Indignons-nous!

16 février 2011

Boualem Sansal in Le Point – Publié le 20/01/2011

Que se passe-t-il au sud de la Méditerranée ?

Colère. L’écrivain algérien dénonce un silence coupable.

Alger, janvier 2011. On aime trop comprendre quand il ne s’agit en vérité que de conclure et d’agir. Quand le mal est fait, c’est que quelque part on a trop cherché à comprendre, on a pris son temps, et les choses, les évidences nous sont passées sous le nez. On dit que c’est compliqué et qu’il faut encore réfléchir. Mais il est trop tard, on pourrait à bon droit nous accuser de légèreté, de cynisme, de non-assistance à personne en danger, voire de crime, et, pire que tout, de complicité de crime. A trop parler, on perd de vue l’essentiel, on s’égare, on pinaille, on polémique pour montrer sa science ou cacher son ignorance. On aura encore une fois oublié qu’il n’y a de compréhension et d’apaisement que dans l’action.

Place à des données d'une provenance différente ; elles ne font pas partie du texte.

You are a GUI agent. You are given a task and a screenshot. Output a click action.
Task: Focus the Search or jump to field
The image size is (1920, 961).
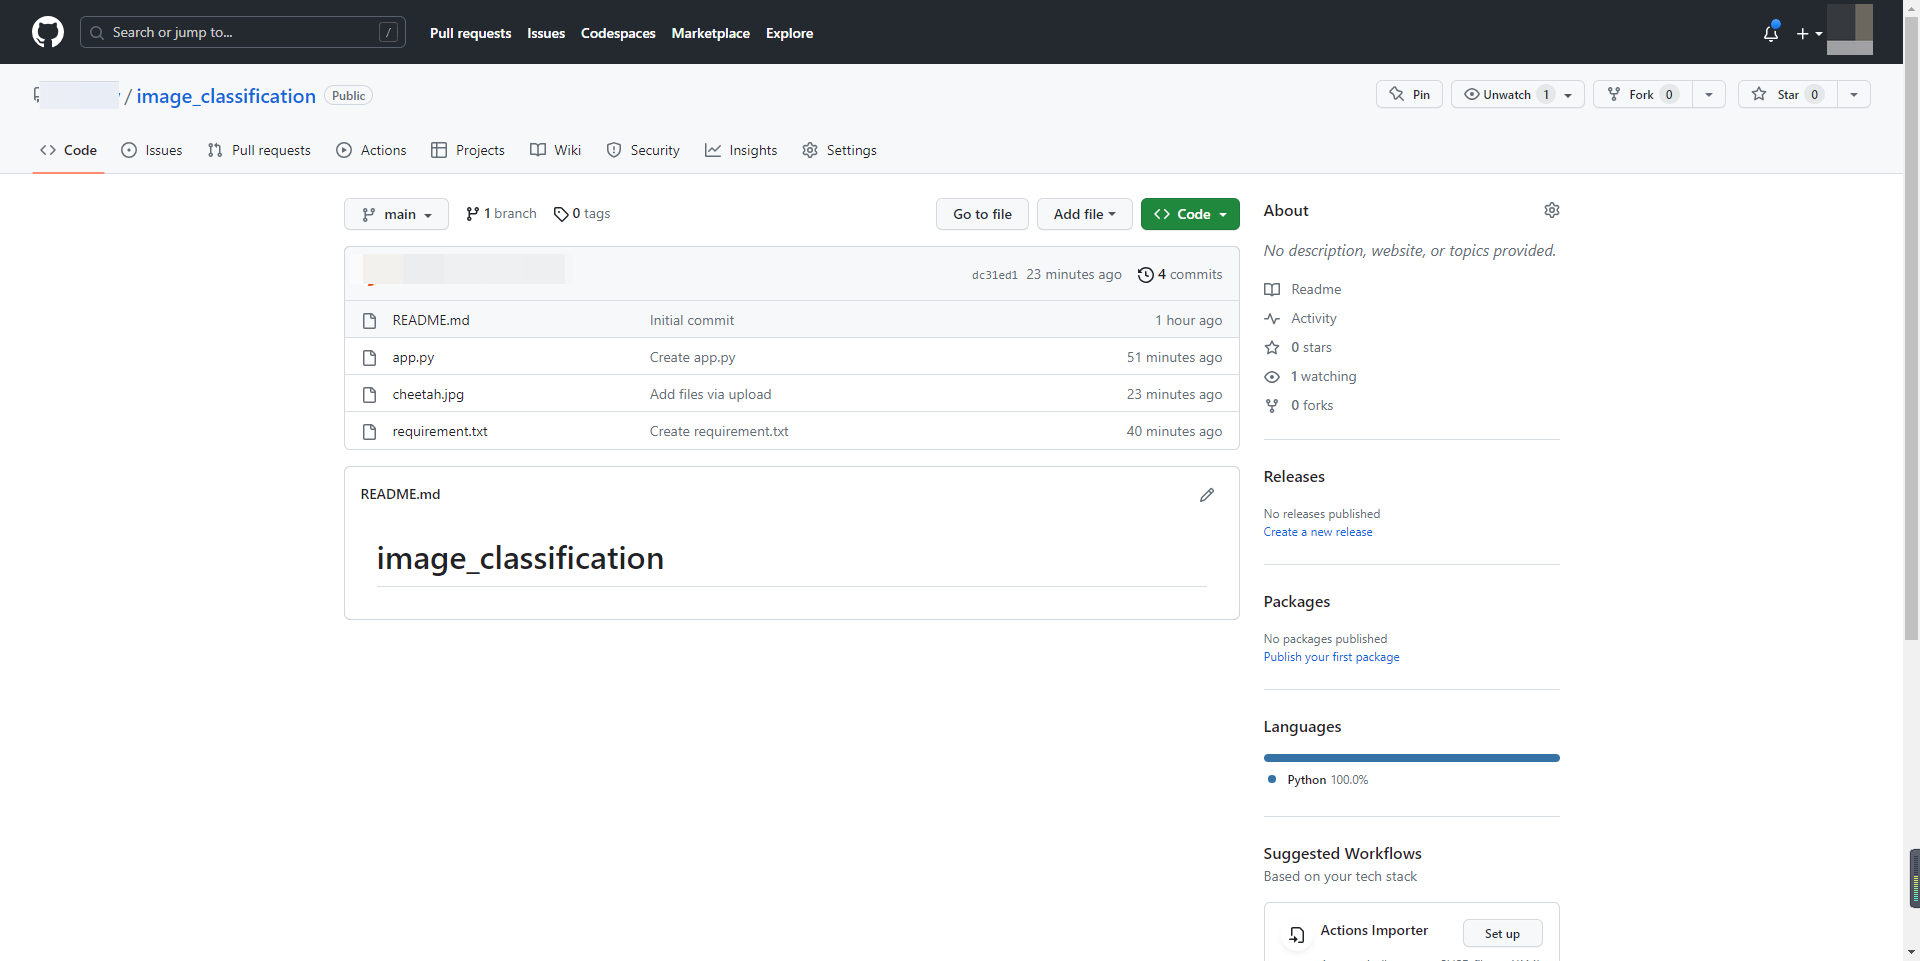click(x=242, y=32)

Reprenons les faits. Que se passe-t-il au sud de la Méditerranée ? se demande-t-on depuis deux mois. Mais rien, bon sang, rien de nouveau, rien qui ne soit normal, qui ne soit su du monde entier depuis le commencement – c’était attendu comme un rendez-vous garanti. Tous ces morts dans la paisible Tunisie et la remuante Algérie, nous savions qu’ils allaient mourir, comme on le sait pour les condamnés à mort, on connaît le rituel, l’heure, l’endroit, et le jour J annoncé la veille de l’exécution. Si l’on s’était rappelé cela, nous n’aurions pas perdu tout ce temps, nous aurions sauvé ces pauvres gens, nous aurions agi, levé des commissions d’enquête, allumé les projecteurs, envoyé des ultimatums, nous aurions été à la hauteur, nous serions des Justes. Et les dénommés Bouteflika et Ben Ali, alias Boutef le rusé et Ali le dégourdi, seraient en prison depuis belle lurette, cinquante ans pour le premier et vingt-trois pour le second, condamnés pour association de malfaiteurs en vue de commettre des hold-up et des crimes. Ils ont accumulé des milliers de crimes et détourné des milliards de dollars. Qui a eu l’idée de parler d’émeutes, quand il s’agit de marches et de paroles, et d’expliquer cela par le chômage et la misère ? Connaît-on d’autres motifs de se mettre en émeute ?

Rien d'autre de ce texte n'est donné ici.